Tis the season for thankfulness! While hopefully you have a heaping amount of joy and success to be thankful for, we hope you are also grateful for solid and quality admissions advice. In 2017, there are tons of valuable information and resources available so that you are not painfully and confusingly reaching towards your dream college all by your lonesome! In case you missed it over the years, here is a round-up of the best admissions advice we can give and have given our high school students. It is not cliché and it never gets old because there truly is a method and a strategy to the college admissions madness.
1. Ivy doesn’t mean better
Apply to where your heart desires and where you think you will thrive. If that is Ivy League go for it. And if it’s not a renown and super popular school that is perfectly fine too. Chase your interests not titles, names, and notoriety.
2. Apply early
When the deadline comes around admissions officers see a huge spike in applications. That’s when the procrastinators send them in. It’s advantageous to get ahead of the bubble. Think about it strategically: there are thousands of applications and essays to get through. If you get yours in early, the reader may be more relaxed and in a better mood at that point in the process.
3. Keep soaring
Don’t let the stress of college admissions keep you from current responsibilities. A high school student’s number one job is succeeding in high school. Stellar grades, plenty of after-school and community activities is still imperative.
4. Submit a strong essay
Remember content and critical thinking is imperative in the admissions essay. This is a student’s time to shine so make sure your voice, thoughts, and personality will show remarkably. Check for grammar and have a peer or trusted adult edit it. Don’t rush to submit, give your essay a fresh pair of eyes and reread and edit your essay two days later, and then again a week later. Submit your very best work.
5. Let the student lead
The student not the parent should be in the driver’s seat of the entire college admissions process. Parents can ask questions and be critical of poor decisions but they need to allow the student to find their way. Let the students be the drivers, let them take ownership. Parents should be a great sounding board, but they should not be the ones filling out the applications and hand holding throughout the process.

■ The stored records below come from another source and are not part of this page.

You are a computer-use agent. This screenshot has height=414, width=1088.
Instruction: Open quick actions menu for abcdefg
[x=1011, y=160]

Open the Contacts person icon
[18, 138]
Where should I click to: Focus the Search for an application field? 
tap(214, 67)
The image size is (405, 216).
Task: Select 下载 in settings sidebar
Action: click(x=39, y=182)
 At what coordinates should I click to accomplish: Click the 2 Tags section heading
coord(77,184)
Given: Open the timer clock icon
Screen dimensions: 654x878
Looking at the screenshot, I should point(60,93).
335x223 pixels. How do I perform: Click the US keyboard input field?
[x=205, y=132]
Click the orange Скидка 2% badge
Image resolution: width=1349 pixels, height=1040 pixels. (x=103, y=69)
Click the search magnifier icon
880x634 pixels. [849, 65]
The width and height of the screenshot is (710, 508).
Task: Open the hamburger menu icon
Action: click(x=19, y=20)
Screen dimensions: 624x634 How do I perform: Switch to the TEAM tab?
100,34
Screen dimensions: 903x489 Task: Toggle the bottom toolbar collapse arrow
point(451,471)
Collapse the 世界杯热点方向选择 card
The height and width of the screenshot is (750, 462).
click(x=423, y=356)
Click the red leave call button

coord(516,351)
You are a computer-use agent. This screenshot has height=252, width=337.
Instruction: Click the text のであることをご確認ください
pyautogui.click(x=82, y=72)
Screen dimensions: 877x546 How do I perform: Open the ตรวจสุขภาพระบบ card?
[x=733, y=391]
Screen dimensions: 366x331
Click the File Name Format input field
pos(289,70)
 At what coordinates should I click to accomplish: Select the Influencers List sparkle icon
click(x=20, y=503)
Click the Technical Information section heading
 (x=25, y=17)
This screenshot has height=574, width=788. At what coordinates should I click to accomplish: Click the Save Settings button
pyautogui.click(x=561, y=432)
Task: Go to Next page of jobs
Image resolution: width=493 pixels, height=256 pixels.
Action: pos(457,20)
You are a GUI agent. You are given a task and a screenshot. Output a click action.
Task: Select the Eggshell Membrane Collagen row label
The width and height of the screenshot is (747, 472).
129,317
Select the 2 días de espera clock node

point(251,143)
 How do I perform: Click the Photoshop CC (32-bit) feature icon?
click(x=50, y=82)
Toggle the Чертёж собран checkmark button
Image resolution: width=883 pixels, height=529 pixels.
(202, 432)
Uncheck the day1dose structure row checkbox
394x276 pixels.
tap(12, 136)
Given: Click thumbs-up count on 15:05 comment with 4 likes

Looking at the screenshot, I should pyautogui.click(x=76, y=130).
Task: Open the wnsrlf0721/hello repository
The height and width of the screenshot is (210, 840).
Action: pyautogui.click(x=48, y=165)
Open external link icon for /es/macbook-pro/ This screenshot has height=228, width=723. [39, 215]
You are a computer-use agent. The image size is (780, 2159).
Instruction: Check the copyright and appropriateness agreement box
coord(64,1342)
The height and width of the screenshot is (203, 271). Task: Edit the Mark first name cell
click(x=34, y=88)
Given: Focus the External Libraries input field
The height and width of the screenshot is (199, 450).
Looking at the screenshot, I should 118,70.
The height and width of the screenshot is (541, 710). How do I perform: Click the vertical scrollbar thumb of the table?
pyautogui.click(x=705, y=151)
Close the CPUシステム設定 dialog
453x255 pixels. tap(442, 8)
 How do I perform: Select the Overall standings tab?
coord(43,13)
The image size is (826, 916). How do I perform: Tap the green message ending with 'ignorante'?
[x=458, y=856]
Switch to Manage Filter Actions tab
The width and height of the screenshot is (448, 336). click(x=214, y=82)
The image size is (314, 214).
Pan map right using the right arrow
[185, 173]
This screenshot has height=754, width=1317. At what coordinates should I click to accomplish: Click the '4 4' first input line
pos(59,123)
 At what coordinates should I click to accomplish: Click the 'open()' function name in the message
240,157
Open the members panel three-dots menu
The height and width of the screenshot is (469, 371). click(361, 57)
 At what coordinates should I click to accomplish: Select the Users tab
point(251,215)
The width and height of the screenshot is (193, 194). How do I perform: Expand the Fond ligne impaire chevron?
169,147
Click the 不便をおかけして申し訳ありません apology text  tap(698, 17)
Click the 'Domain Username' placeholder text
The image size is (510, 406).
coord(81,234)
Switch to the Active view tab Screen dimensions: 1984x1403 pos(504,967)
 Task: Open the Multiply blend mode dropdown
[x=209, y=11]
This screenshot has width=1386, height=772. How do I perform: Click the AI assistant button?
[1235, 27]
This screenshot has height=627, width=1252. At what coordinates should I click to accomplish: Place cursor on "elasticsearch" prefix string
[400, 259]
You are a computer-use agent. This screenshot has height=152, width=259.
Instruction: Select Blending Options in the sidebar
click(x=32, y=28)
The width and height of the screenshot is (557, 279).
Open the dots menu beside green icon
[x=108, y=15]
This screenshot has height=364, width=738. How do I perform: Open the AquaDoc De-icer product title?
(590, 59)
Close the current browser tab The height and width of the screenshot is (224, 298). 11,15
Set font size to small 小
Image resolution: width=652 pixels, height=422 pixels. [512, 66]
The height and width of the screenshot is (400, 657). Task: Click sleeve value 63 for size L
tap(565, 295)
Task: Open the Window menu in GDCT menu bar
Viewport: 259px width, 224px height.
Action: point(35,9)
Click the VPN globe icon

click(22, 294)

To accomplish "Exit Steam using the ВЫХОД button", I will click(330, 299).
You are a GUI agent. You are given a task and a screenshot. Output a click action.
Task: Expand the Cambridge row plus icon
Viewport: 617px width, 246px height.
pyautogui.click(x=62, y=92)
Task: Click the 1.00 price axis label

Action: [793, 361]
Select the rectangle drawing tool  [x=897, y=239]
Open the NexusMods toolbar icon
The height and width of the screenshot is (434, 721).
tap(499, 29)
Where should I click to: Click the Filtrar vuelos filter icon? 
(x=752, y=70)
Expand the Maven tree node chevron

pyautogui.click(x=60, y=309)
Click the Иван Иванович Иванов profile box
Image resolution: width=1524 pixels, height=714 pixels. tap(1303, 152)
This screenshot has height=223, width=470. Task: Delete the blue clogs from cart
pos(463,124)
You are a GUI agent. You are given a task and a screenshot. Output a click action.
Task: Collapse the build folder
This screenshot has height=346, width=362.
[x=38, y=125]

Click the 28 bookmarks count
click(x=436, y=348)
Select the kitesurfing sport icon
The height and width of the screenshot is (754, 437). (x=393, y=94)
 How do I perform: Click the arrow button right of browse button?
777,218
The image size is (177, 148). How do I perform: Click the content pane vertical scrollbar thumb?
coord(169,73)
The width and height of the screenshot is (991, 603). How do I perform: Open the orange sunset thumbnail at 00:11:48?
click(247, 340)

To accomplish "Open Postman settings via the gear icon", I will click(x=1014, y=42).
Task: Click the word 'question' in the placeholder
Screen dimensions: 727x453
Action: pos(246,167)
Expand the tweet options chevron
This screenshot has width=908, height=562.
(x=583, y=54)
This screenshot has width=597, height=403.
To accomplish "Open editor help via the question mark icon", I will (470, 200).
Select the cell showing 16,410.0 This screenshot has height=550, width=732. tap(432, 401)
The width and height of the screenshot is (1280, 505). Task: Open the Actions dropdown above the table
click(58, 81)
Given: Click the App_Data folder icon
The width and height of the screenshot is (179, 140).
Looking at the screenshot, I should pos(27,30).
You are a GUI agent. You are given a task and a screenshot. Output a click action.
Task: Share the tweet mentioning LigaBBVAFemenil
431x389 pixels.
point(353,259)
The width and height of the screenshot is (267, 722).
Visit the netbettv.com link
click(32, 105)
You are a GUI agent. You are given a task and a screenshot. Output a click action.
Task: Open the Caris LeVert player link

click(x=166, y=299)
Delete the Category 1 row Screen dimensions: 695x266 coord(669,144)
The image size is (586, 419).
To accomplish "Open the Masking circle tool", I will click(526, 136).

6. You don’t have to take every advance class
You don’t have to take every advanced class. You should challenge yourself. For some students this might mean taking the most advanced classes, but it also might mean taking the most advanced classes appropriate for that student, and not spreading themselves too thin. Don’t stress yourself out because you are trying to “look” impressive.
7. Study early
Procrastination is the enemy. Do not wait until the last-minute to familiarize yourself with the ACT or SAT and start your test prep. If writing is not your strong point don’t wait until the last-minute to hire an essay coach or start strategizing on your content creation. Also, start increasing your vocabulary and studying common SAT words as early as possible.
8. Ask questions and show up
Look for ways that you can shine beyond on paper. When planning your college visits, do your research. Look on the website for clubs you’d join if you were a first year student, and email the president or outreach coordinator and ask to sit in on a meeting or event. During the visit, be your most outgoing self. Talk to every person you can.